## REQUIRED ACTION
Reproduce the records below word for word.

## PROVIDED INFORMATION

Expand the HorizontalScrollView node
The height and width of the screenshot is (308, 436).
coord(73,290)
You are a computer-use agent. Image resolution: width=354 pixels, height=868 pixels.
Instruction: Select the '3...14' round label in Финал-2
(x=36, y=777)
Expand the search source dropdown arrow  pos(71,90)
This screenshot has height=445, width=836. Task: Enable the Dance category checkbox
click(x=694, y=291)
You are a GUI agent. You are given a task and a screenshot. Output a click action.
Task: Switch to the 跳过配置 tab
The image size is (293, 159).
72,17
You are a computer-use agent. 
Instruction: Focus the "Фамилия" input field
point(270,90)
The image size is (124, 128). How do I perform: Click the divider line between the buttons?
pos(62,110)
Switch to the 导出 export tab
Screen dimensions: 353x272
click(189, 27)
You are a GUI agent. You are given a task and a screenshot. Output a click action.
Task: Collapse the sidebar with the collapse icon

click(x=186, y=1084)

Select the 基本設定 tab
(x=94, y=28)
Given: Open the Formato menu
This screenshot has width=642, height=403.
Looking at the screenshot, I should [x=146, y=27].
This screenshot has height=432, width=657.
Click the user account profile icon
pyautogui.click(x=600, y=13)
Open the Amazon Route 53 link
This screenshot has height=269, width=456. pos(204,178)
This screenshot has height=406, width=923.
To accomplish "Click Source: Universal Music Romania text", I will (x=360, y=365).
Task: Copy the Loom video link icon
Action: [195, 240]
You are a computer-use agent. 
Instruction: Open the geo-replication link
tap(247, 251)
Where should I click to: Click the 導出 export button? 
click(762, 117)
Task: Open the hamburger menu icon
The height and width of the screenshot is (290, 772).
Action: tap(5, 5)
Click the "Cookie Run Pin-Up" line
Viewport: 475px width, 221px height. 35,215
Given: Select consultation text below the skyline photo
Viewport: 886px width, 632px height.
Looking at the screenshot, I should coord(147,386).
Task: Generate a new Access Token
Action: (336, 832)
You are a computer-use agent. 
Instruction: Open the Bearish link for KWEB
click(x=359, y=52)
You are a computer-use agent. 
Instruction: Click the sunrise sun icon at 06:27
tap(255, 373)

## RESPONSE FOR THIS EXERCISE
Expand the HorizontalScrollView node
The height and width of the screenshot is (308, 436).
coord(73,290)
You are a computer-use agent. Image resolution: width=354 pixels, height=868 pixels.
Instruction: Select the '3...14' round label in Финал-2
(x=36, y=777)
Expand the search source dropdown arrow  pos(71,90)
This screenshot has height=445, width=836. Task: Enable the Dance category checkbox
click(x=694, y=291)
You are a GUI agent. You are given a task and a screenshot. Output a click action.
Task: Switch to the 跳过配置 tab
The image size is (293, 159).
72,17
You are a computer-use agent. 
Instruction: Focus the "Фамилия" input field
point(270,90)
The image size is (124, 128). How do I perform: Click the divider line between the buttons?
pos(62,110)
Switch to the 导出 export tab
Screen dimensions: 353x272
click(189, 27)
You are a GUI agent. You are given a task and a screenshot. Output a click action.
Task: Collapse the sidebar with the collapse icon

click(x=186, y=1084)

Select the 基本設定 tab
(x=94, y=28)
Given: Open the Formato menu
This screenshot has width=642, height=403.
Looking at the screenshot, I should [x=146, y=27].
This screenshot has height=432, width=657.
Click the user account profile icon
pyautogui.click(x=600, y=13)
Open the Amazon Route 53 link
This screenshot has height=269, width=456. pos(204,178)
This screenshot has height=406, width=923.
To accomplish "Click Source: Universal Music Romania text", I will (x=360, y=365).
Task: Copy the Loom video link icon
Action: [195, 240]
You are a computer-use agent. 
Instruction: Open the geo-replication link
tap(247, 251)
Where should I click to: Click the 導出 export button? 
click(762, 117)
Task: Open the hamburger menu icon
The height and width of the screenshot is (290, 772).
Action: tap(5, 5)
Click the "Cookie Run Pin-Up" line
Viewport: 475px width, 221px height. 35,215
Given: Select consultation text below the skyline photo
Viewport: 886px width, 632px height.
Looking at the screenshot, I should coord(147,386).
Task: Generate a new Access Token
Action: (336, 832)
You are a computer-use agent. 
Instruction: Open the Bearish link for KWEB
click(x=359, y=52)
You are a computer-use agent. 
Instruction: Click the sunrise sun icon at 06:27
tap(255, 373)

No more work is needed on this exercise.